Dengan demikian, sebelum
bahasa dijadikan medium karya sastra saja sudah menjadi sistem perlambangan, kemudian
bahasa diberi muatan sistem sastra dengan merujuk kepada alam dan budaya
manusia, bahkan agama yang juga mengandung berbagai sistem perlambangan. Oleh
karena itu, bahasa mengandung teks, dan untuk memahami teks, pembaca
membutuhkan penafsiran dan penjelasan atas teks yang terkandung dalam bahasa
itu. Di sinilah kita berbicara relevansi penafsiran atas teks, yang kita kenal
sebagai hermeneutika. Hal itu karena seringkali pembaca mengalami keterasingan terhadap
sistem perlambangan yang meliputi teks di dalam bahasa. Untuk mengatasi keterasingan
terhadap teks sastra, seorang penafsir membutuhkan pemahaman asas-asas
pemikiran atau pandangan dunia yang diisyaratkan oleh teks. Ketidakpahaman hal
ini bisa menjadikan makna tampak kabur bahkan tidak memiliki makna.
Situasi asing dalam
penafsiran tersebut membutuhkan penghubung, namun cakrawala pemikiran kita
cenderung menolak sesuatu yang baginya asing. Akan tetapi, dunia dalam cakrawala
teks mengundang pemikiran kita sebagai pembaca. Dunia dalam cakrawala teks
itulah simbol-simbol yang menginginkan cakrawala pemikiran kita dilebur
dengannya. Dalam keadaan begitu, hermeneutika dapat berperan menjembatani dua
dunia atau cakrawala pemikiran yang berbeda.
Apalagi dalam penafsiran
puisi sebagai suatu teks sangat memungkinkan perbedaan tafsir, bahkan
kesalahpahaman tafsir. Hal tersebut
faktor yang mendasarinya
berikut ini. Pertama, kenyataan bahwa puisi merupakan tindak
pemakaian bahasa, yang sebelum dijadikan medium puisi sudah dipersepsi dan
diposisikan sebagai tanda yang memiliki arti oleh pemakai bahasa dalam suatu
masyarakat. Kedua, kenyataan bahwa puisi merupakan pemakaian bahasa
secara tidak langsung. Ketidaklangsungan
ekspresi puisi itu disebabkan penggunaan metafora yang menjadi bagian vital
dari sistem sastra yang digunakan sebagai bahasa ungkap puisi, karenanya puisi
menjadi memiliki banyak tafsir (polyinterpretable).
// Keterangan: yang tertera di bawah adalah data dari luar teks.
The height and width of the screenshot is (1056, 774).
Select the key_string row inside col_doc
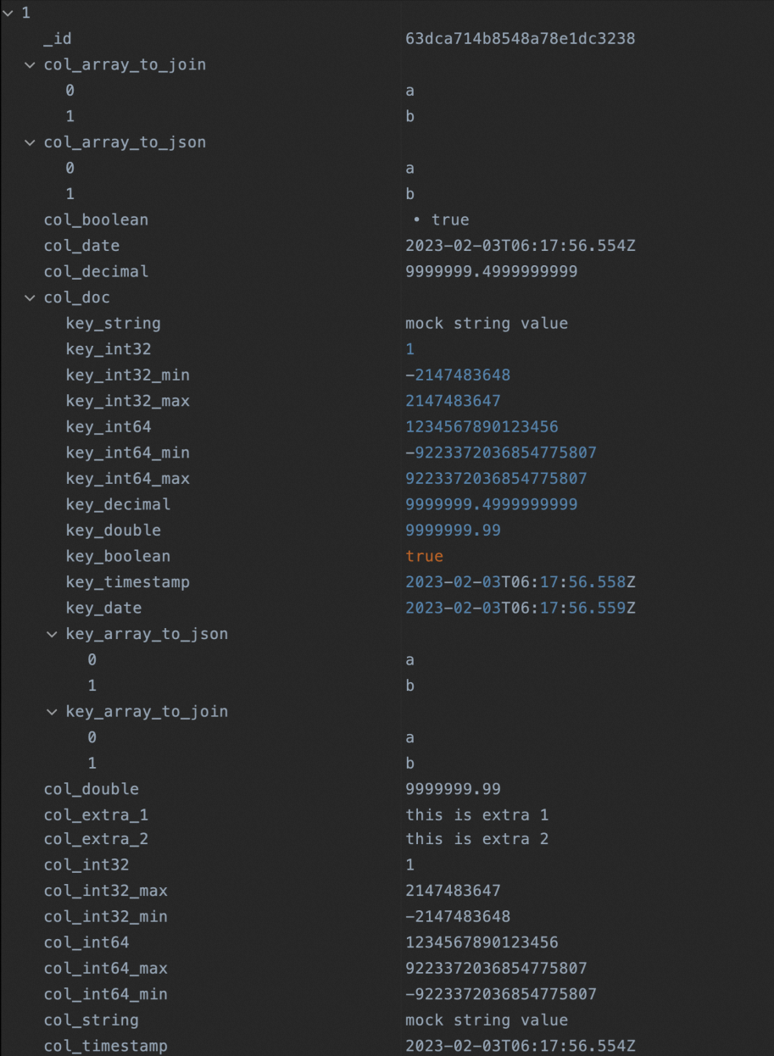(x=114, y=323)
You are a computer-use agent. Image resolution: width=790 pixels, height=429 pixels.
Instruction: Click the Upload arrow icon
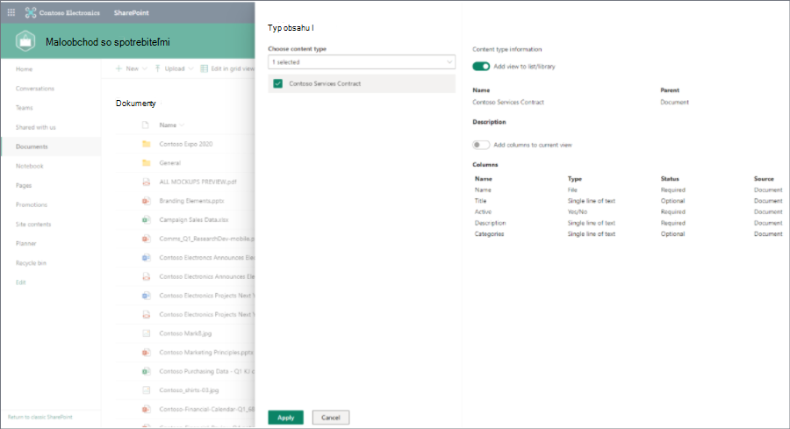coord(158,68)
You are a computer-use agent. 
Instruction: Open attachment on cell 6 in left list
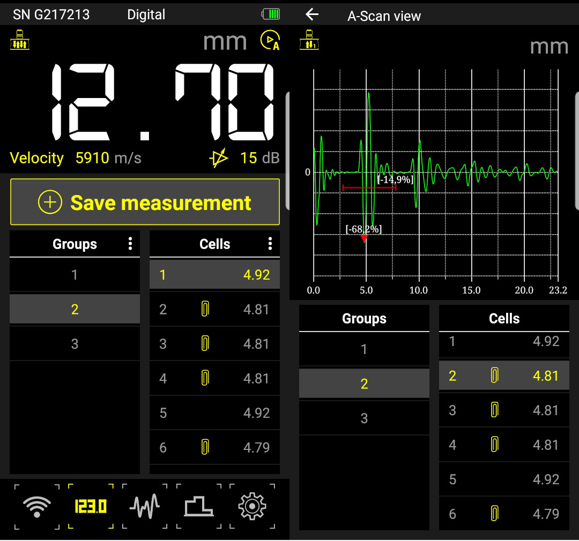tap(205, 447)
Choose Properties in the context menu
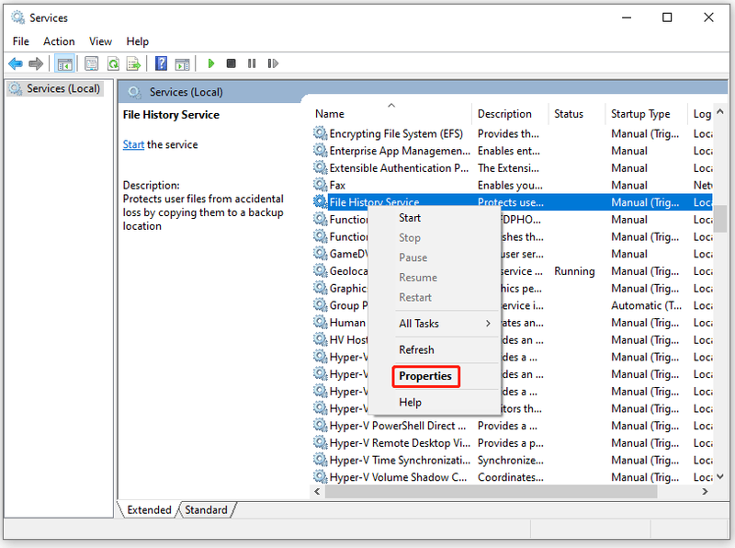 pyautogui.click(x=425, y=376)
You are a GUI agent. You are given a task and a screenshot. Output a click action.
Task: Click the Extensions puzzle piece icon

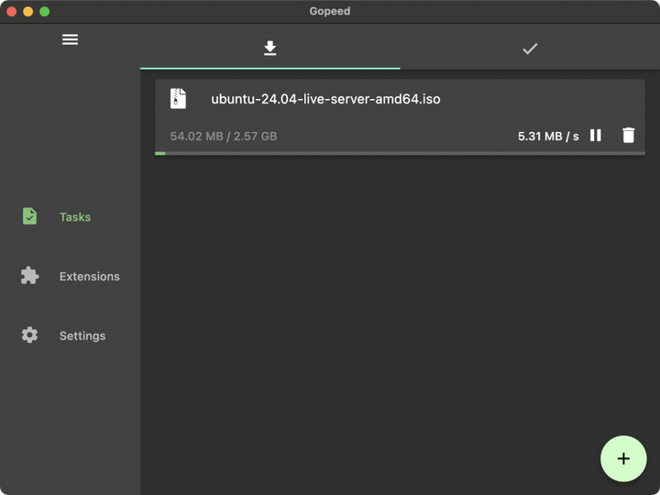(30, 276)
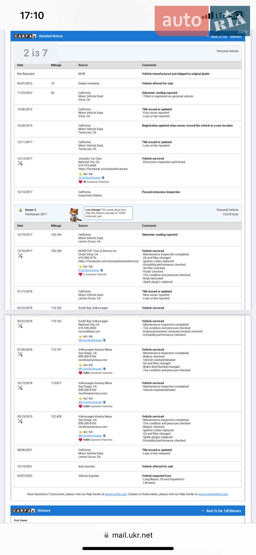256x555 pixels.
Task: Tap the lock icon beside mail.ukr.net
Action: click(x=106, y=535)
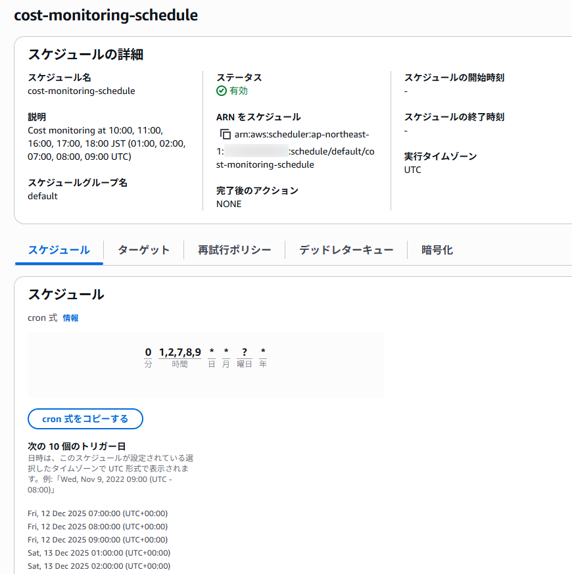Click the green check icon next to 有効
The image size is (572, 574).
221,91
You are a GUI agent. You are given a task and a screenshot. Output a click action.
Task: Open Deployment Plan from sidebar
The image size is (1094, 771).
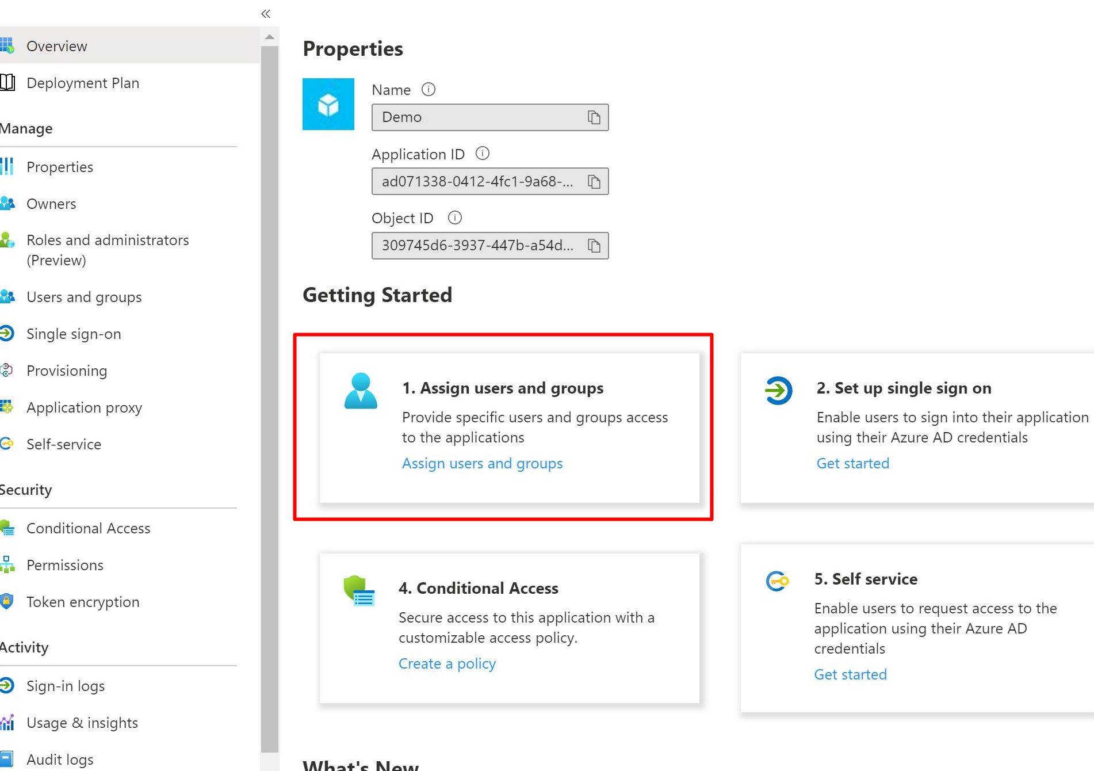[x=83, y=83]
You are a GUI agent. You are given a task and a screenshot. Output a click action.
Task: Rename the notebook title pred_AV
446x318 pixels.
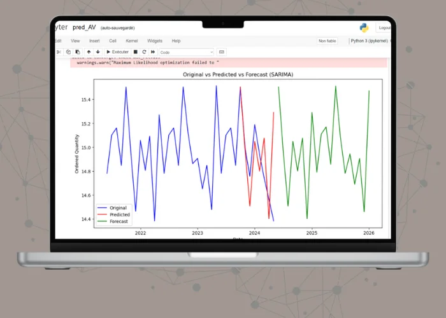tap(83, 28)
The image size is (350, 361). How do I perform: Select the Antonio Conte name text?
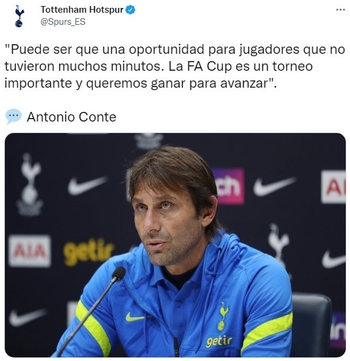[71, 117]
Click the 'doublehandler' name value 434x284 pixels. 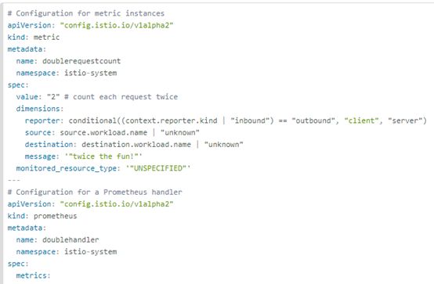(71, 239)
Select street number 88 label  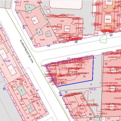coord(49,46)
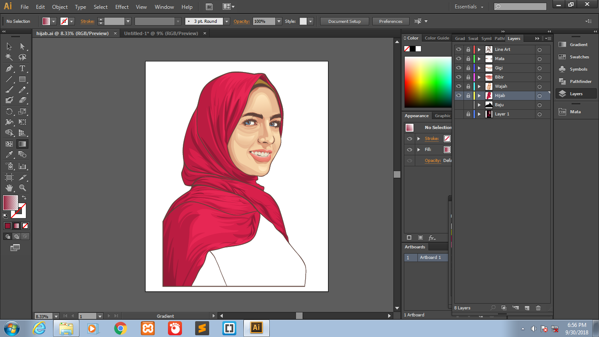The width and height of the screenshot is (599, 337).
Task: Click the Preferences button
Action: point(390,21)
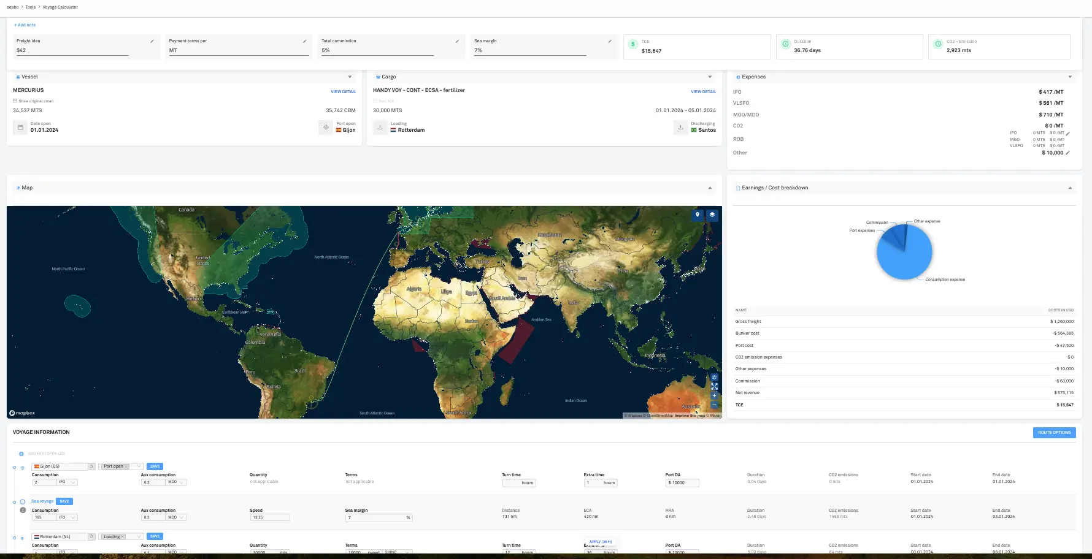Screen dimensions: 1092x559
Task: Open Tools in the breadcrumb
Action: [31, 7]
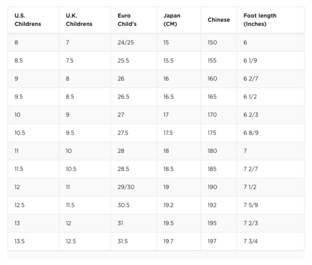Click the foot length 7 5/9 cell
Viewport: 312px width, 265px height.
click(270, 205)
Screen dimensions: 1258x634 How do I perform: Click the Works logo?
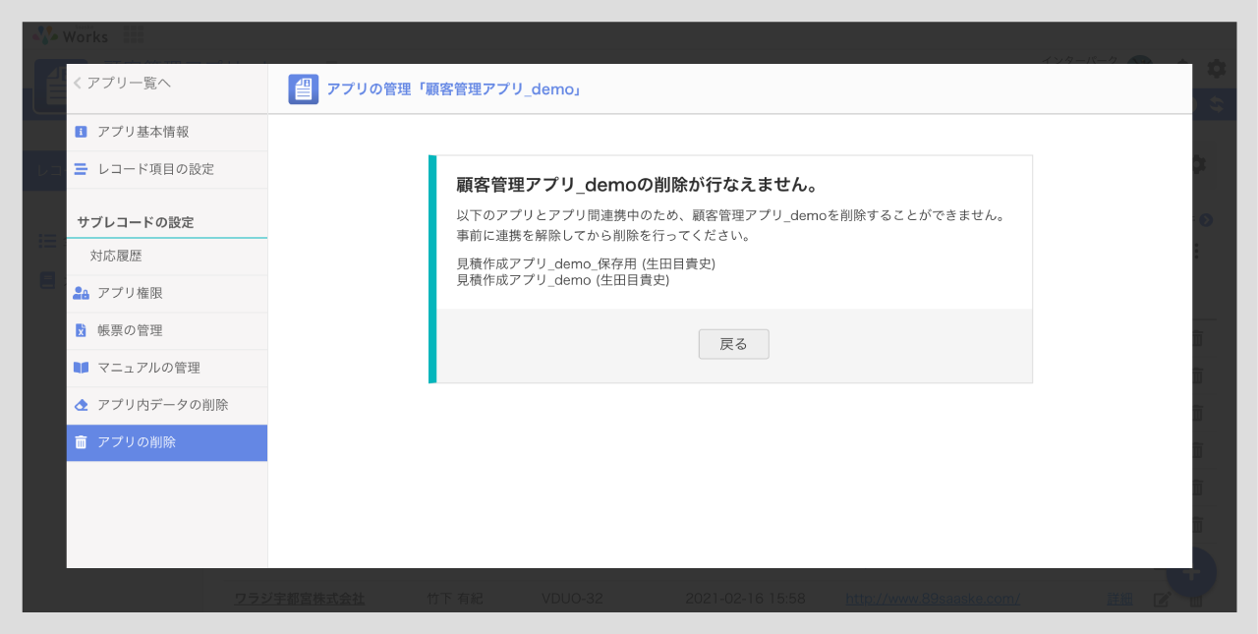[x=72, y=36]
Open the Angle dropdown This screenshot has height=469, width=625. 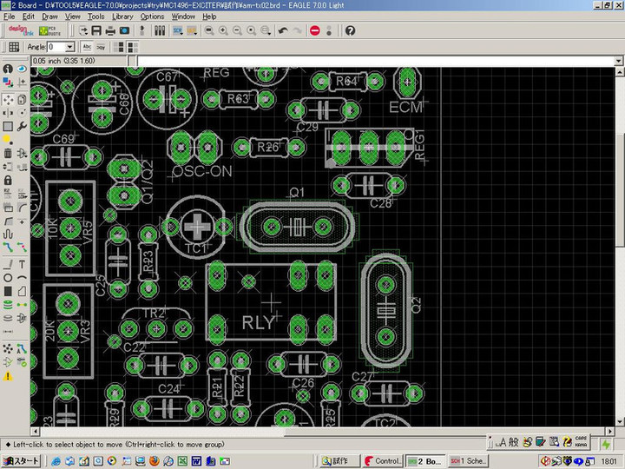pyautogui.click(x=69, y=47)
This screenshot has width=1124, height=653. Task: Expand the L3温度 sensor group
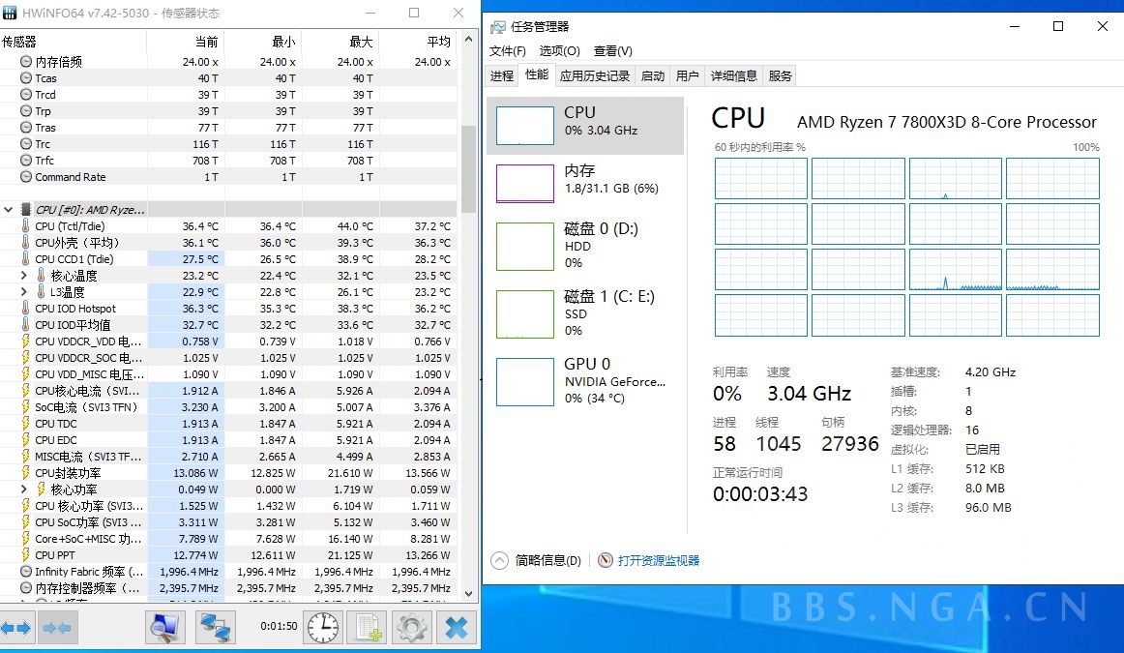(21, 291)
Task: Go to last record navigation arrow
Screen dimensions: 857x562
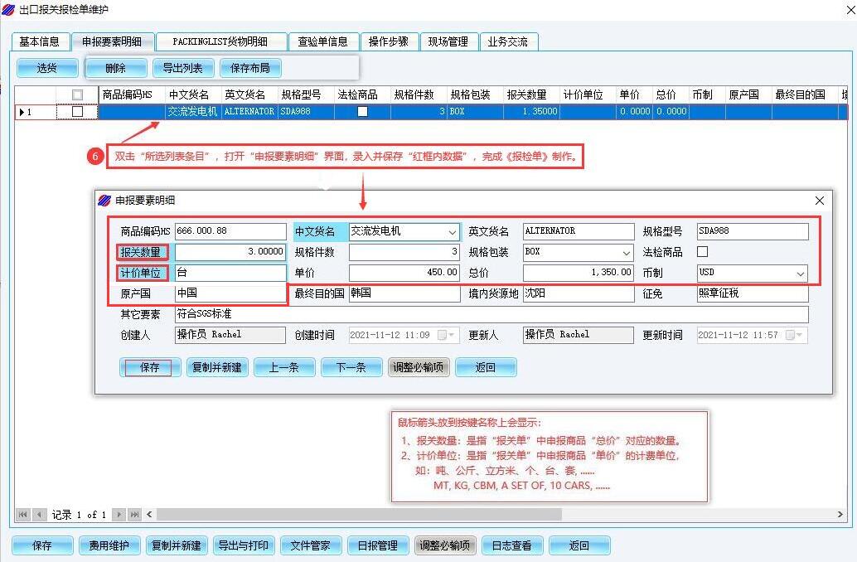Action: click(x=134, y=515)
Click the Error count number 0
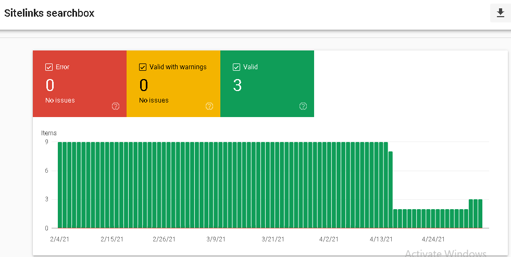The width and height of the screenshot is (511, 257). tap(50, 85)
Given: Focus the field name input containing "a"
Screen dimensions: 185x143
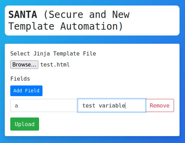Looking at the screenshot, I should click(x=44, y=105).
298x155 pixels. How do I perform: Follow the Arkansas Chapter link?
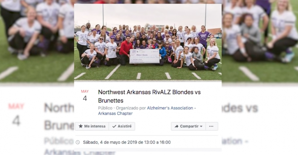pos(115,114)
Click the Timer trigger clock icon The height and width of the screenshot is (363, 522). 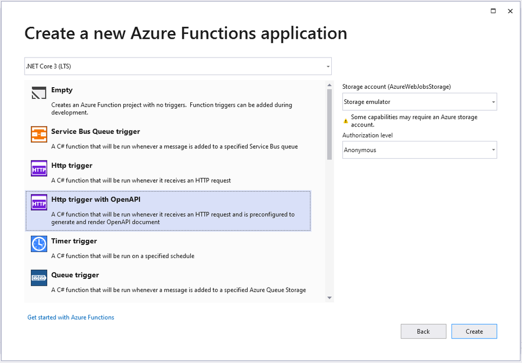pyautogui.click(x=39, y=244)
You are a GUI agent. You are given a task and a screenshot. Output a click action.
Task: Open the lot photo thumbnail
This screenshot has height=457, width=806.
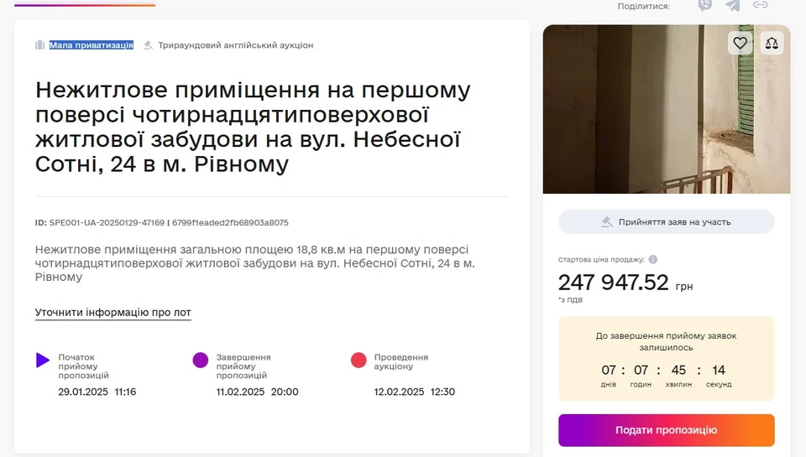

Oleh sebab itu, memaknai puisi sebagai teks sastra sangat tergantung
kepada interpretasi pembaca sebagai pemberi makna. Dalam sistem komunikasi sastra, hal demikian melibatkan penyair
sebagai pencipta teks, teks, dan pembacanya.
Pengalaman
Kebahasaan dan Keruhanian
Sebuah sajak boleh jadi bermula dari biografi seorang penyair, dalam
suatu waktu, di tempat tertentu, dengan sudut-pandang tertentu terhadap
sesuatu. Sebermula sangatlah personal, namun itulah situasi penciptaan sajak
yang liris, subjektivitas seorang penyair begitu dominan, sudut-pandang “aku”
menandai hal itu.
Akan tetapi, biografi seorang penyair yang dituliskan sebagai sajak itu,
bagaimana agar bersifat terbuka tatkala pembaca memasukinya?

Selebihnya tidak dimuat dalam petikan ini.